Cuando Deleuze y Guattari hablan de un cuerpo sin órganos se están oponiendo a este tipo de procedimientos que pretenden que todo cuerpo está organizado y que, por lo tanto, se deben buscar operaciones ‘analíticas’ que descubran esta organización, es decir, que muestren claramente los órganos cuya suma se supone que compone el cuerpo. Pero todo cuerpo orgánico es, paradójicamente, un cuerpo sin órganos, sin organización precisa: un cuerpo en movimiento que vive a través de este movimiento ‘desorganizado’ o cuya existencia es precisamente un todo en movimiento que no se puede detener sin romper esa organización. Somos nosotros quienes imponemos una organización sobre el cuerpo cuando, queriendo estudiarlo, lo llevamos fuera del ámbito de su existencia y procedemos a su análisis. El análisis no nos muestra los órganos, sino simples piezas sin finalidad ni sentido, puesto que este lo adquieren en el cuerpo y su movimiento.

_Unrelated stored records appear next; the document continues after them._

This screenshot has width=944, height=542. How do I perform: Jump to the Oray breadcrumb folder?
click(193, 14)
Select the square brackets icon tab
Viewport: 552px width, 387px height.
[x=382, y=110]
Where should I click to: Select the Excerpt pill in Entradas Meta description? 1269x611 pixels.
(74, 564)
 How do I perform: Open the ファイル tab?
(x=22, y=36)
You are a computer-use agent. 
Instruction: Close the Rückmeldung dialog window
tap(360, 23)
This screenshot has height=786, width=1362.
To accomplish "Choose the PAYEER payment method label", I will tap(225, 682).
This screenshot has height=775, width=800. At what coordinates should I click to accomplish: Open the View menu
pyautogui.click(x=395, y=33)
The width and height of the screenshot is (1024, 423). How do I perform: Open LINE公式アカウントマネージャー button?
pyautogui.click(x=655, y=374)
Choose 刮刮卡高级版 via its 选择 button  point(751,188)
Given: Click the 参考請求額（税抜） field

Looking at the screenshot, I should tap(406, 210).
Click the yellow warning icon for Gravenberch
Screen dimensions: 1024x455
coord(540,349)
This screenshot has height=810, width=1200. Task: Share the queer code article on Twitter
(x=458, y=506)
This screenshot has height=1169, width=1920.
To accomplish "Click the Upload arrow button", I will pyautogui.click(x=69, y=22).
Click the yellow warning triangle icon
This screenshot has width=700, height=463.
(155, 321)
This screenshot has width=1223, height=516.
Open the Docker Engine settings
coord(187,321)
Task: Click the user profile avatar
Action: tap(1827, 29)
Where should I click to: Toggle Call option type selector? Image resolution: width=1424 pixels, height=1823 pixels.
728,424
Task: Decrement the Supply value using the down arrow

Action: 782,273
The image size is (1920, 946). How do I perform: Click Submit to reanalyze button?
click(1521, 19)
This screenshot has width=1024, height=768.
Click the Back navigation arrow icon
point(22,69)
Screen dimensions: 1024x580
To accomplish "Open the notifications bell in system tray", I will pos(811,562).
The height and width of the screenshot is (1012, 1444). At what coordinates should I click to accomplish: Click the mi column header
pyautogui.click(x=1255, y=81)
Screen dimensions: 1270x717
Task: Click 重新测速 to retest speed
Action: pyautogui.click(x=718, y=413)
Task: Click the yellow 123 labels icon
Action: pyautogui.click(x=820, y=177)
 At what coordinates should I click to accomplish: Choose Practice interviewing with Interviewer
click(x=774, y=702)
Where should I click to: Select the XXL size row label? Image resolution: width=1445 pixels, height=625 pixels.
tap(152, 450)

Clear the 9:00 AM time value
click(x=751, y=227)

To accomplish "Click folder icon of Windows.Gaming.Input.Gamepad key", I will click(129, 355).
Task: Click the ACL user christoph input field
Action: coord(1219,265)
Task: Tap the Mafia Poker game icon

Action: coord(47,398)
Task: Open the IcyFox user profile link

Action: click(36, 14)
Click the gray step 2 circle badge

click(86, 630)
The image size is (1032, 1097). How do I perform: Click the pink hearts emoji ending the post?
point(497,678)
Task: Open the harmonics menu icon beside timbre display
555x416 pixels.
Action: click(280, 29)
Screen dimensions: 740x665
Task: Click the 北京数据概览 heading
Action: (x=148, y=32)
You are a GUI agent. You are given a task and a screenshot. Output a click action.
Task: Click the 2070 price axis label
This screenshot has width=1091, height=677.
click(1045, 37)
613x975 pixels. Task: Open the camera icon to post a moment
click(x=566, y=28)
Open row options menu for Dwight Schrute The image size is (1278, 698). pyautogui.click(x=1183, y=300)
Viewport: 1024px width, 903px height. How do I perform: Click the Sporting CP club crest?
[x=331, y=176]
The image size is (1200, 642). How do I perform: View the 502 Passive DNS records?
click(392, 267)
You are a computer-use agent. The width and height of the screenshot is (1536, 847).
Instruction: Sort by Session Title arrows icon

Todo lo dicho se refiere a la relación que los signos mantienen entre sí y con la globalidad que forman cuando configuran una imagen o una secuencia de imágenes. El problema de la globalidad por lo que respecta al signo es ciertamente engorroso. Barthes (1985), en un artículo para Le Nouvelle Observateur , donde pretendía explicar al gran público la naturaleza de este concepto, decía lo siguiente:
un vestido, un automóvil, un plato cocinado, un gesto, un film, una música, una imagen publicitaria, un mobiliario, el titular de un periódico, he aquí en apariencia objetos heterogéneos. ¿Qué pueden tener en común? Por lo menos, esto: todos ellos son signos (p. 227).